# Problem description
The answer should contain all of the records below, each one copied word for word.

# Records supplied
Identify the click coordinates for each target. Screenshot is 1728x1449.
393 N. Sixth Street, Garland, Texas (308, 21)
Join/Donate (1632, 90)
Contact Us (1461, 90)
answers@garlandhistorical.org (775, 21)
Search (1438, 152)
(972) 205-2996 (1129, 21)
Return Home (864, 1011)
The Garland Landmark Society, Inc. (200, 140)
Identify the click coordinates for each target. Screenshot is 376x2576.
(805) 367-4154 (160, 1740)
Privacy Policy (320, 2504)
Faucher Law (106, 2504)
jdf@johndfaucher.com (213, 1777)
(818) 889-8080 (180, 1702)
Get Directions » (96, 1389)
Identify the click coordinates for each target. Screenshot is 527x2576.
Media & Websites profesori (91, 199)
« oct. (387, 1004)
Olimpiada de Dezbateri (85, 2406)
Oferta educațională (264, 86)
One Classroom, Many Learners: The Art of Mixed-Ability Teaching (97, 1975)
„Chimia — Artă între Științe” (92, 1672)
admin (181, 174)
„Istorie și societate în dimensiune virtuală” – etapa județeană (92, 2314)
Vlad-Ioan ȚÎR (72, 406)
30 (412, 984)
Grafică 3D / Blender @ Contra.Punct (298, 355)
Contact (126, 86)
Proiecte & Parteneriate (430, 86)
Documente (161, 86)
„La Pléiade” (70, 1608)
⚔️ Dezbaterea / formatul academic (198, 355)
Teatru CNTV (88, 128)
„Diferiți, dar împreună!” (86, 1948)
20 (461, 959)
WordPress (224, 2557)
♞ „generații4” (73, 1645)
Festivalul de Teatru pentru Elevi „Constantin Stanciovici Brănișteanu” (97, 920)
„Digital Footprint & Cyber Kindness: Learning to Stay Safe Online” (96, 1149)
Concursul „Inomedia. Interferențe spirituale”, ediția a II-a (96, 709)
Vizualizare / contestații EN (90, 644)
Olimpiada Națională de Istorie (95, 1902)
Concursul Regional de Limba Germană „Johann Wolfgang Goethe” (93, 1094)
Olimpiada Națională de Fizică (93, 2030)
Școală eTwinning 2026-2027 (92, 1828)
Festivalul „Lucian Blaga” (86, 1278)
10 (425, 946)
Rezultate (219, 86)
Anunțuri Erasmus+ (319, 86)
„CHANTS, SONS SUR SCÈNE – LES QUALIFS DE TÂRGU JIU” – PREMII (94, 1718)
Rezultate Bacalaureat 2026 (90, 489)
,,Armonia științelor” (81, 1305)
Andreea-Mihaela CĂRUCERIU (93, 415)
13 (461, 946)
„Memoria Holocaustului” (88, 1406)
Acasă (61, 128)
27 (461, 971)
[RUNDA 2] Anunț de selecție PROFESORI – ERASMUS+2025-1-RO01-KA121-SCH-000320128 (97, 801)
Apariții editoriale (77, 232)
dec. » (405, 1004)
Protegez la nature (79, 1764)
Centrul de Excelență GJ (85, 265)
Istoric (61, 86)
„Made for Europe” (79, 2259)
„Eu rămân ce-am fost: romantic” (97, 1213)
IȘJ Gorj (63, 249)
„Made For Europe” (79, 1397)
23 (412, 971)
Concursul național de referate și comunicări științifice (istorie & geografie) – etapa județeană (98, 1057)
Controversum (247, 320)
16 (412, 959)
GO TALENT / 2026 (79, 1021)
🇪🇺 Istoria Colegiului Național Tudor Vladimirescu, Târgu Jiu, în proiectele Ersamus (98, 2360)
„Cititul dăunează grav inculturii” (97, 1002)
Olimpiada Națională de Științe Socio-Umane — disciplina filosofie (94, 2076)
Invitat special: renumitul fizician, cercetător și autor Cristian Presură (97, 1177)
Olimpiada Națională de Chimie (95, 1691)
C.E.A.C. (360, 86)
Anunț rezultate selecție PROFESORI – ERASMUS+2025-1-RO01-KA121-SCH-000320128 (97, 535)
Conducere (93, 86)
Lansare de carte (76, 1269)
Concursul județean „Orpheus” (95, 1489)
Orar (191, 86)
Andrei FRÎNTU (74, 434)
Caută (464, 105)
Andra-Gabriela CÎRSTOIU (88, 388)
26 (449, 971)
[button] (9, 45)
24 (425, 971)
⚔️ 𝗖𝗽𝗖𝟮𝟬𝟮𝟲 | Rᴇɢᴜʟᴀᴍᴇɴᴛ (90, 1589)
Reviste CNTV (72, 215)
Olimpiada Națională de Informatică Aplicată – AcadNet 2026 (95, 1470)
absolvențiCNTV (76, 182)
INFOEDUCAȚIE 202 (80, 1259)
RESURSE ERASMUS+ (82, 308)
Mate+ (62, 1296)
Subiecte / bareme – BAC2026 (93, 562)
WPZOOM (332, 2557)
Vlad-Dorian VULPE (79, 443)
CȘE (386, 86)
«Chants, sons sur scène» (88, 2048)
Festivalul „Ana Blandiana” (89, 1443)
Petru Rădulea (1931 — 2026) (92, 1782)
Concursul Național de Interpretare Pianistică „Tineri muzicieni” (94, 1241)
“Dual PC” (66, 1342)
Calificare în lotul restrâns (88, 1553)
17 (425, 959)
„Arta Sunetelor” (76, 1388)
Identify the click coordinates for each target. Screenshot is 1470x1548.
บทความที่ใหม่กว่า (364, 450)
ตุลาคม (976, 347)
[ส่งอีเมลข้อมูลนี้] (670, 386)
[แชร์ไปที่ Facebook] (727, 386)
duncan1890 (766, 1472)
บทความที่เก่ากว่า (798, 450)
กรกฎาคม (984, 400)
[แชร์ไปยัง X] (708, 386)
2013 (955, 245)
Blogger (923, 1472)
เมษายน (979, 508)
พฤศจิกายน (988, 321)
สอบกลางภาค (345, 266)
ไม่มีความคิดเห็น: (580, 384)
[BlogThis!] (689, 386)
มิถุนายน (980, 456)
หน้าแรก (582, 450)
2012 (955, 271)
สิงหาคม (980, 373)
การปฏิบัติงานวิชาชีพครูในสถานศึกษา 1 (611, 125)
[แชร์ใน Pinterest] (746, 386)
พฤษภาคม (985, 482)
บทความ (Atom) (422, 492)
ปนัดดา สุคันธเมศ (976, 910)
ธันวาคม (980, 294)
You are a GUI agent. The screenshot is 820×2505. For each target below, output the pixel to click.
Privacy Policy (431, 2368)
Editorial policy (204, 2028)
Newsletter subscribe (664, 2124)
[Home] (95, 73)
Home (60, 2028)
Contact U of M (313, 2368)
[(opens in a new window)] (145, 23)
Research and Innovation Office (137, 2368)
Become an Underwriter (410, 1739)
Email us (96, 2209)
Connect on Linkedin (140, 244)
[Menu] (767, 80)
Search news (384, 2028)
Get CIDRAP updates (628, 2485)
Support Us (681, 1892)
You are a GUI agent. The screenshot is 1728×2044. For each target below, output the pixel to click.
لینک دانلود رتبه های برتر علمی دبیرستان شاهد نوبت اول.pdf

# Problem solution
Identify the click coordinates for each target. Screenshot is 1728x1449.
393 N. Sixth Street, Garland, Texas (308, 21)
Join/Donate (1632, 90)
Contact Us (1461, 90)
answers@garlandhistorical.org (775, 21)
Search (1438, 152)
(972) 205-2996 (1129, 21)
Return Home (864, 1011)
The Garland Landmark Society, Inc. (200, 140)
Identify the click coordinates for each target. Screenshot is 376x2576.
(805) 367-4154 (160, 1740)
Privacy Policy (320, 2504)
Faucher Law (106, 2504)
jdf@johndfaucher.com (213, 1777)
(818) 889-8080 (180, 1702)
Get Directions » (96, 1389)
Identify the click coordinates for each target. Screenshot is 527x2576.
Media & Websites profesori (91, 199)
« oct. (387, 1004)
Olimpiada de Dezbateri (85, 2406)
Oferta educațională (264, 86)
One Classroom, Many Learners: The Art of Mixed-Ability Teaching (97, 1975)
„Chimia — Artă între Științe” (92, 1672)
admin (181, 174)
„Istorie și societate în dimensiune virtuală” – etapa județeană (92, 2314)
Vlad-Ioan ȚÎR (72, 406)
30 (412, 984)
Grafică 3D / Blender @ Contra.Punct (298, 355)
Contact (126, 86)
Proiecte & Parteneriate (430, 86)
Documente (161, 86)
„La Pléiade” (70, 1608)
⚔️ Dezbaterea / formatul academic (198, 355)
Teatru CNTV (88, 128)
„Diferiți, dar împreună!” (86, 1948)
20 (461, 959)
WordPress (224, 2557)
♞ „generații4” (73, 1645)
Festivalul de Teatru pentru Elevi „Constantin Stanciovici Brănișteanu” (97, 920)
„Digital Footprint & Cyber Kindness: Learning to Stay Safe Online” (96, 1149)
Concursul „Inomedia. Interferențe spirituale”, ediția a II-a (96, 709)
Vizualizare / contestații EN (90, 644)
Olimpiada Națională de Istorie (95, 1902)
Concursul Regional de Limba Germană „Johann Wolfgang Goethe” (93, 1094)
Olimpiada Națională de Fizică (93, 2030)
Școală eTwinning 2026-2027 (92, 1828)
Festivalul „Lucian Blaga” (86, 1278)
10 (425, 946)
Rezultate (219, 86)
Anunțuri Erasmus+ (319, 86)
„CHANTS, SONS SUR SCÈNE – LES QUALIFS DE TÂRGU JIU” – PREMII (94, 1718)
Rezultate Bacalaureat 2026 (90, 489)
,,Armonia științelor” (81, 1305)
Andreea-Mihaela CĂRUCERIU (93, 415)
13 (461, 946)
„Memoria Holocaustului” (88, 1406)
Acasă (61, 128)
27 (461, 971)
[RUNDA 2] Anunț de selecție PROFESORI – ERASMUS+2025-1-RO01-KA121-SCH-000320128 (97, 801)
Apariții editoriale (77, 232)
dec. » (405, 1004)
Protegez la nature (79, 1764)
Centrul de Excelență GJ (85, 265)
Istoric (61, 86)
„Made for Europe” (79, 2259)
„Eu rămân ce-am fost: romantic” (97, 1213)
IȘJ Gorj (63, 249)
„Made For Europe” (79, 1397)
23 (412, 971)
Concursul național de referate și comunicări științifice (istorie & geografie) – etapa județeană (98, 1057)
Controversum (247, 320)
16 (412, 959)
GO TALENT / 2026 (79, 1021)
🇪🇺 Istoria Colegiului Național Tudor Vladimirescu, Târgu Jiu, în proiectele Ersamus (98, 2360)
„Cititul dăunează grav inculturii” (97, 1002)
Olimpiada Națională de Științe Socio-Umane — disciplina filosofie (94, 2076)
Invitat special: renumitul fizician, cercetător și autor Cristian Presură (97, 1177)
Olimpiada Națională de Chimie (95, 1691)
C.E.A.C. (360, 86)
Anunț rezultate selecție PROFESORI – ERASMUS+2025-1-RO01-KA121-SCH-000320128 (97, 535)
Conducere (93, 86)
Lansare de carte (76, 1269)
Concursul județean „Orpheus” (95, 1489)
Orar (191, 86)
Andrei FRÎNTU (74, 434)
Caută (464, 105)
Andra-Gabriela CÎRSTOIU (88, 388)
26 (449, 971)
[button] (9, 45)
24 (425, 971)
⚔️ 𝗖𝗽𝗖𝟮𝟬𝟮𝟲 | Rᴇɢᴜʟᴀᴍᴇɴᴛ (90, 1589)
Reviste CNTV (72, 215)
Olimpiada Națională de Informatică Aplicată – AcadNet 2026 (95, 1470)
absolvențiCNTV (76, 182)
INFOEDUCAȚIE 202 (80, 1259)
RESURSE ERASMUS+ (82, 308)
Mate+ (62, 1296)
Subiecte / bareme – BAC2026 (93, 562)
WPZOOM (332, 2557)
Vlad-Dorian VULPE (79, 443)
CȘE (386, 86)
«Chants, sons sur scène» (88, 2048)
Festivalul „Ana Blandiana” (89, 1443)
Petru Rădulea (1931 — 2026) (92, 1782)
Concursul Național de Interpretare Pianistică „Tineri muzicieni” (94, 1241)
“Dual PC” (66, 1342)
Calificare în lotul restrâns (88, 1553)
17 (425, 959)
„Arta Sunetelor” (76, 1388)
Identify the click coordinates for each target. Screenshot is 1470x1548.
บทความที่ใหม่กว่า (364, 450)
ตุลาคม (976, 347)
[ส่งอีเมลข้อมูลนี้] (670, 386)
[แชร์ไปที่ Facebook] (727, 386)
duncan1890 (766, 1472)
บทความที่เก่ากว่า (798, 450)
กรกฎาคม (984, 400)
[แชร์ไปยัง X] (708, 386)
2013 (955, 245)
Blogger (923, 1472)
เมษายน (979, 508)
พฤศจิกายน (988, 321)
สอบกลางภาค (345, 266)
ไม่มีความคิดเห็น: (580, 384)
[BlogThis!] (689, 386)
มิถุนายน (980, 456)
หน้าแรก (582, 450)
2012 (955, 271)
สิงหาคม (980, 373)
การปฏิบัติงานวิชาชีพครูในสถานศึกษา 1 (611, 125)
[แชร์ใน Pinterest] (746, 386)
พฤษภาคม (985, 482)
บทความ (Atom) (422, 492)
ปนัดดา สุคันธเมศ (976, 910)
ธันวาคม (980, 294)
You are a GUI agent. The screenshot is 820×2505. For each target below, output the pixel to click.
Privacy Policy (431, 2368)
Editorial policy (204, 2028)
Newsletter subscribe (664, 2124)
[Home] (95, 73)
Home (60, 2028)
Contact U of M (313, 2368)
[(opens in a new window)] (145, 23)
Research and Innovation Office (137, 2368)
Become an Underwriter (410, 1739)
Email us (96, 2209)
Connect on Linkedin (140, 244)
[Menu] (767, 80)
Search news (384, 2028)
Get CIDRAP updates (628, 2485)
Support Us (681, 1892)
You are a GUI agent. The screenshot is 1728×2044. For each target below, output the pixel to click.
لینک دانلود رتبه های برتر علمی دبیرستان شاهد نوبت اول.pdf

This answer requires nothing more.